§ Texto fornecido
Há dias em que a gente acorda com uma dúvida que não é sobre boletos, nem sobre prazos, nem sobre o que fazer no final de semana. É aquela pergunta antiga, insistente, quase infantil: por que estamos aqui? Ou então: o que é o bem? Ou ainda: o que é ser eu mesmo? Nessas horas, qualquer manual de instruções da vida moderna falha. Não há tutorial no YouTube, nem inteligência artificial que resolva. Somos nós diante da espessura do mundo. E é curioso: o ser humano parece não suportar a falta de resposta para essas perguntas grandes e vagas. Mas... será mesmo que precisa delas?
O
filósofo alemão Immanuel Kant escreveu que as questões fundamentais da
filosofia são três: “O que posso saber?”, “O que devo fazer?”, “O que me é
permitido esperar?”. E ele conclui: tudo isso se resume à pergunta: “O que é o
homem?”. Ou seja: no fim, perguntar é inevitável — e não responder também é.
O
existencialista francês Albert Camus foi ainda mais duro: segundo ele, a única
grande pergunta filosófica é se vale a pena continuar vivendo. O resto é
detalhe. Camus via o mundo como absurdo: não há resposta última, o universo não
fala conosco — mas mesmo assim, precisamos viver como se valesse a pena. Aqui
está a tensão: a mente humana quer sentido, mas o mundo não entrega.
Esse
abismo entre a pergunta e a resposta virou obra de arte na filosofia oriental
também. Lao Tsé, no Tao Te Ching, sugeria que o sentido não se revela em
palavras — “O Tao que pode ser dito não é o verdadeiro Tao” — e que a própria
busca por respostas muitas vezes nos afasta do fluxo natural das coisas. Quem
busca demais, perde o que já tem. Que ironia.

§ Registros

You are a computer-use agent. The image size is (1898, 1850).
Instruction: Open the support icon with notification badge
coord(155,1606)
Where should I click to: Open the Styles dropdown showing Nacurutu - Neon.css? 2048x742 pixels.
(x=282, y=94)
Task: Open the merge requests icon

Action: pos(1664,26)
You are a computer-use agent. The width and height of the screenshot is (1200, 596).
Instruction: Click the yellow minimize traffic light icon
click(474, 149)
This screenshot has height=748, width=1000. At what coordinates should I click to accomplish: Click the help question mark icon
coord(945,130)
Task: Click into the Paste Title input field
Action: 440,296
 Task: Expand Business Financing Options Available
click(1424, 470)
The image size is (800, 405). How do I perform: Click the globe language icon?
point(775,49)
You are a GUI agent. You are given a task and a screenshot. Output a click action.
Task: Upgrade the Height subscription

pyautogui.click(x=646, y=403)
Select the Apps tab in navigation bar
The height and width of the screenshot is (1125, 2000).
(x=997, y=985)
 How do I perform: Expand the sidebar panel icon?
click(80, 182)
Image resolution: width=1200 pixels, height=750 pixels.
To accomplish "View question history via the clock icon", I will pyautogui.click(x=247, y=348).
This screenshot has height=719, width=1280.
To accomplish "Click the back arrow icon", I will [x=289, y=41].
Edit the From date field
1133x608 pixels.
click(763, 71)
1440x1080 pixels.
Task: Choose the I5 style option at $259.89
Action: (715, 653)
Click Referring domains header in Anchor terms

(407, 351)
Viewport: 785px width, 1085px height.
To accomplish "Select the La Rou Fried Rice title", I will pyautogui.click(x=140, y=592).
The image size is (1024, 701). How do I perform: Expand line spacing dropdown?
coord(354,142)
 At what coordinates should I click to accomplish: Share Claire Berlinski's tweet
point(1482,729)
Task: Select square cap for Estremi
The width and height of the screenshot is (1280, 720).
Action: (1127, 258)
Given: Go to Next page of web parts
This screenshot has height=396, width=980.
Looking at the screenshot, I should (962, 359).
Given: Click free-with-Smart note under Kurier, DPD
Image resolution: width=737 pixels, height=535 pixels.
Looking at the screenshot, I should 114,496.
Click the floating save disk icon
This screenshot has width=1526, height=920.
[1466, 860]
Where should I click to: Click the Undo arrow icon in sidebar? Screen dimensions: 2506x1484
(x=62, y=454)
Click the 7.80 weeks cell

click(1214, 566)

§ Problemas e tarefas
**a)** Reproduza fielmente o trecho do texto sobre as perguntas filosóficas que começa com as palavras contendo "Há dias em que" e termina em "responder também é.".
**b)** De acordo com o texto sobre as perguntas filosóficas, qual é, para Camus, a única grande pergunta filosófica?
**c)** Retome o texto sobre as perguntas filosóficas a partir da última frase e dê continuidade a ele.

§ Respostas por tarefa
**a)**
Há dias em que a gente acorda com uma dúvida que não é sobre boletos, nem sobre prazos, nem sobre o que fazer no final de semana. É aquela pergunta antiga, insistente, quase infantil: por que estamos aqui? Ou então: o que é o bem? Ou ainda: o que é ser eu mesmo? Nessas horas, qualquer manual de instruções da vida moderna falha. Não há tutorial no YouTube, nem inteligência artificial que resolva. Somos nós diante da espessura do mundo. E é curioso: o ser humano parece não suportar a falta de resposta para essas perguntas grandes e vagas. Mas... será mesmo que precisa delas?
O
filósofo alemão Immanuel Kant escreveu que as questões fundamentais da
filosofia são três: “O que posso saber?”, “O que devo fazer?”, “O que me é
permitido esperar?”. E ele conclui: tudo isso se resume à pergunta: “O que é o
homem?”. Ou seja: no fim, perguntar é inevitável — e não responder também é.

**b)** Se vale a pena continuar vivendo.

**c)**
Mas
então: precisamos ou não precisamos de respostas?
Talvez
a questão seja esta: não precisamos de respostas definitivas — mas não
conseguimos viver sem perguntar. Maurice Merleau-Ponty dizia que o pensamento é
uma abertura constante para o mundo, um “estar a caminho” que nunca termina. O
ser humano não é uma criatura de respostas: é uma criatura de perguntas. E
talvez seja exatamente isso que nos salva do tédio, do conformismo, da
paralisia. O ato de perguntar é já uma maneira de viver. Ou, como diria N. Sri
Ram: "As respostas não libertam o homem — mas o impulso de buscar,
sim."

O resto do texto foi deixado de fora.